How the Trump administration’s revamp of funding guidelines could threaten research
A research laboratory is featured. Researchers warn that politicians lack the scientific knowledge needed to make the important decisions on grant funding required if the revision is passed. (Selin Filiz/Daily Bruin senior staff)
By Alyssa Wong
July 11, 2026 12:57 a.m.
The federal government’s proposal to overhaul research grant funding processes could have detrimental effects on scientific research, UCLA researchers said.
The United States Office of Management and Budget proposed significant revisions to its Uniform Guidance – a framework for managing federal grants – in May, which would expand the office’s authority over research institutes, allowing it to suspend and cancel grants, restrict allowable costs and ban international collaboration. The University is calling on community members to sign a petition against the proposal and submit public comments directly to the budget office through July 13, according to the UC Advocacy Network’s website.
The Uniform Guidance is a set of guidelines that institutions, rather than the government, interpret and enforce, said Dr. Julie Saba, a professor of pediatrics at UC San Francisco. However, the federal government’s proposal turns these guidelines into regulations, she added.

* **Exercise**
According to the article on federal research grant funding, which office proposed the revisions to the Uniform Guidance?

* **Recorded data**
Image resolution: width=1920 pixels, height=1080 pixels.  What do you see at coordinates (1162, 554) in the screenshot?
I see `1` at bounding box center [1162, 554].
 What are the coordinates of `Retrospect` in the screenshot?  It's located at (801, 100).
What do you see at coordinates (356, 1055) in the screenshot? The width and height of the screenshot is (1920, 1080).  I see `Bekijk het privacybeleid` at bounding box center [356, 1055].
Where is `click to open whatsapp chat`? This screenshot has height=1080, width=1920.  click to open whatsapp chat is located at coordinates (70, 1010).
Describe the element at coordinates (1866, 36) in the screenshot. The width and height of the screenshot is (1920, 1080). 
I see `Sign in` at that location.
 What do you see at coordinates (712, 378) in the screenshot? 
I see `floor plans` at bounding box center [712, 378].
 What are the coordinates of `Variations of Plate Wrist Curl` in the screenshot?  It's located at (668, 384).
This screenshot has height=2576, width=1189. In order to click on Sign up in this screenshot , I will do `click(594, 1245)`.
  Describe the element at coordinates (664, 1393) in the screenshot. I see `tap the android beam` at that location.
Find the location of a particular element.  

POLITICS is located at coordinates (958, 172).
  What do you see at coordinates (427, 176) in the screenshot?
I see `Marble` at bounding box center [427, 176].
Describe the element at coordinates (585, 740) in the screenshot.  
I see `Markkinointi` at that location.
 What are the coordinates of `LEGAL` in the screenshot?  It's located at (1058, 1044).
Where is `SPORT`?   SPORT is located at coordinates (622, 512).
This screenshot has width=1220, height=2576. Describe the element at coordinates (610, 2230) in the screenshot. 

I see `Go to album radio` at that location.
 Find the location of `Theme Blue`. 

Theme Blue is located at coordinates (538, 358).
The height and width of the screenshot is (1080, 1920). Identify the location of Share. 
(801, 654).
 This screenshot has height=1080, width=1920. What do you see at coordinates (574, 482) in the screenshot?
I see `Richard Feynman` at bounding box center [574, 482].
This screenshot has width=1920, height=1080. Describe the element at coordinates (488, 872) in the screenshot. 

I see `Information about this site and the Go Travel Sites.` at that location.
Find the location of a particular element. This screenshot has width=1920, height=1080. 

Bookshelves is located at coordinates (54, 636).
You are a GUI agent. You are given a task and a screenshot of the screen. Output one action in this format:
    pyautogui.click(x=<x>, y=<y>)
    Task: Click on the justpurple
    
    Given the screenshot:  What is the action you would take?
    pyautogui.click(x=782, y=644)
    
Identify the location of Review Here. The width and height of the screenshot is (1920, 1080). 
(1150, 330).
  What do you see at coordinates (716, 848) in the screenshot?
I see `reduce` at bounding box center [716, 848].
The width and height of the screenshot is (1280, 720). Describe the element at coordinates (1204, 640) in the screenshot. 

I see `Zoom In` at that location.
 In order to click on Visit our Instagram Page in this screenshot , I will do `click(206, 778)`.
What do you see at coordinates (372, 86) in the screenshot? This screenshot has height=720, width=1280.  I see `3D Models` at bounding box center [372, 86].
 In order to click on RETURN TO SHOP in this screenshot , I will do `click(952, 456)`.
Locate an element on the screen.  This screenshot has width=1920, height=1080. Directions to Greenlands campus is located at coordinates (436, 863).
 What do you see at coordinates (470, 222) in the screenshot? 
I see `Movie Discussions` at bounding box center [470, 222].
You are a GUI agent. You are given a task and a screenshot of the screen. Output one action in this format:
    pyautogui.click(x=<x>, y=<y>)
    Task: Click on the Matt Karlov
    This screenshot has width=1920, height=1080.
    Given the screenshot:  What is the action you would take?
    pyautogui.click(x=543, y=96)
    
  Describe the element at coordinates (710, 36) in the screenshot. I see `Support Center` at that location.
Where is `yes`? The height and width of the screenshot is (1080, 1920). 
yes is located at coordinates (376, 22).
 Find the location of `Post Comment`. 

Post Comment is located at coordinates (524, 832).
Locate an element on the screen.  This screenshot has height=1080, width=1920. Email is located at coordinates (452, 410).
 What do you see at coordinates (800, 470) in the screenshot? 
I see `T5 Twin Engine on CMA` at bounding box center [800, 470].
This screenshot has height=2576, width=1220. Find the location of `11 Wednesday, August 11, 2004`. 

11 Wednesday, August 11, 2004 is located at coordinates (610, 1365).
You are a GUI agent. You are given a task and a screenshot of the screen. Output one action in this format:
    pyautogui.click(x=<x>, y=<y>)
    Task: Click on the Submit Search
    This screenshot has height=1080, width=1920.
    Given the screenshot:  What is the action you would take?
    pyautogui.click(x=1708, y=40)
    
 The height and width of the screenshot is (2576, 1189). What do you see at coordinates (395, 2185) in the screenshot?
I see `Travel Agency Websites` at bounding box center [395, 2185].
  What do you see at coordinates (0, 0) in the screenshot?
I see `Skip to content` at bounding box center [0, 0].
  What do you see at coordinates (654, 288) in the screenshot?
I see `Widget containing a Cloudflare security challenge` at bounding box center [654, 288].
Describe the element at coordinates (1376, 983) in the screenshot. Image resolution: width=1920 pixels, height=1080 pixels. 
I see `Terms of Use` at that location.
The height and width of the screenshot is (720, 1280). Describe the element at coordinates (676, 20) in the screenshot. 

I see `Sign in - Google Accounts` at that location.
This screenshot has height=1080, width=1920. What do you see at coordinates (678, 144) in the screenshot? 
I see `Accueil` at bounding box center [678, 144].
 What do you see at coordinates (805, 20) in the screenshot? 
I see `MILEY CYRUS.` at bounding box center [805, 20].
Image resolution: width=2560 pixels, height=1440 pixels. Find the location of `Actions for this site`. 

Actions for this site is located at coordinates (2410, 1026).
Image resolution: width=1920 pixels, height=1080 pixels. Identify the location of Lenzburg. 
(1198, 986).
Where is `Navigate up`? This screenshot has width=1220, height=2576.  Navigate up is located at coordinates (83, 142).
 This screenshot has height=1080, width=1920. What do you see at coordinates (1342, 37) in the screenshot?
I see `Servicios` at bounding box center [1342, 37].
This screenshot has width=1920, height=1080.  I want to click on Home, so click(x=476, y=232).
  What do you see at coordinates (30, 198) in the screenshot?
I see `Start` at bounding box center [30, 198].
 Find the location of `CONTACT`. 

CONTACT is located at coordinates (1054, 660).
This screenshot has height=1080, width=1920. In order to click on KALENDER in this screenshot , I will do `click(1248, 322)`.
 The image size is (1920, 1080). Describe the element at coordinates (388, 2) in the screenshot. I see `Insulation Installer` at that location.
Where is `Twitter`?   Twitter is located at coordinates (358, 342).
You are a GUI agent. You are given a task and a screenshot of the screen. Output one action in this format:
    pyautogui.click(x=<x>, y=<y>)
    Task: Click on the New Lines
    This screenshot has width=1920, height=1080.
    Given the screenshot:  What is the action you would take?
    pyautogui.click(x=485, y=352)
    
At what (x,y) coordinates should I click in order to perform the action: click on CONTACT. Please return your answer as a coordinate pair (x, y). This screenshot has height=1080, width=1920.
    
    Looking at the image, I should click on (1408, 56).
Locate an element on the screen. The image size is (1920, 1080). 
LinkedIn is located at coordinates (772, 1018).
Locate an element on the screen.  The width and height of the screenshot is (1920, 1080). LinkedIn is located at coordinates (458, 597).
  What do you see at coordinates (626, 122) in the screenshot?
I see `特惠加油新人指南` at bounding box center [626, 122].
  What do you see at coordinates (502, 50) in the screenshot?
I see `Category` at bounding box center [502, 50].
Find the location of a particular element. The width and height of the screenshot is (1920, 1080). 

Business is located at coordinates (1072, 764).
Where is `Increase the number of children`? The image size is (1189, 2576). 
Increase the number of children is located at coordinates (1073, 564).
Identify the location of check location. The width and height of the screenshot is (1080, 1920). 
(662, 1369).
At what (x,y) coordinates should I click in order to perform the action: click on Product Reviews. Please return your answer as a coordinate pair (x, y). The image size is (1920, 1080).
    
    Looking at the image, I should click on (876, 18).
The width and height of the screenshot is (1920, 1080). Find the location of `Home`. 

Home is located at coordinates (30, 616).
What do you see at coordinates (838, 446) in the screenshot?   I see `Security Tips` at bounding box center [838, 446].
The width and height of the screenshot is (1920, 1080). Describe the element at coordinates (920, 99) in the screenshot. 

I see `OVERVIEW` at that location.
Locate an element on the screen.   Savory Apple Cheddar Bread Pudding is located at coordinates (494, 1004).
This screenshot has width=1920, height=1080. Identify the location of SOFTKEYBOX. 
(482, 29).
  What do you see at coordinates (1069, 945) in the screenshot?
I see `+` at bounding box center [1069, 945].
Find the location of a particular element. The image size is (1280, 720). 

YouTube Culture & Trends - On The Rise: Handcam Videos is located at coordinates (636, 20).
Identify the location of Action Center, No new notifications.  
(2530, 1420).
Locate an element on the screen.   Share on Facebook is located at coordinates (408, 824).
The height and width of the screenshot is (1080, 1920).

* **Your solution**
The United States Office of Management and Budget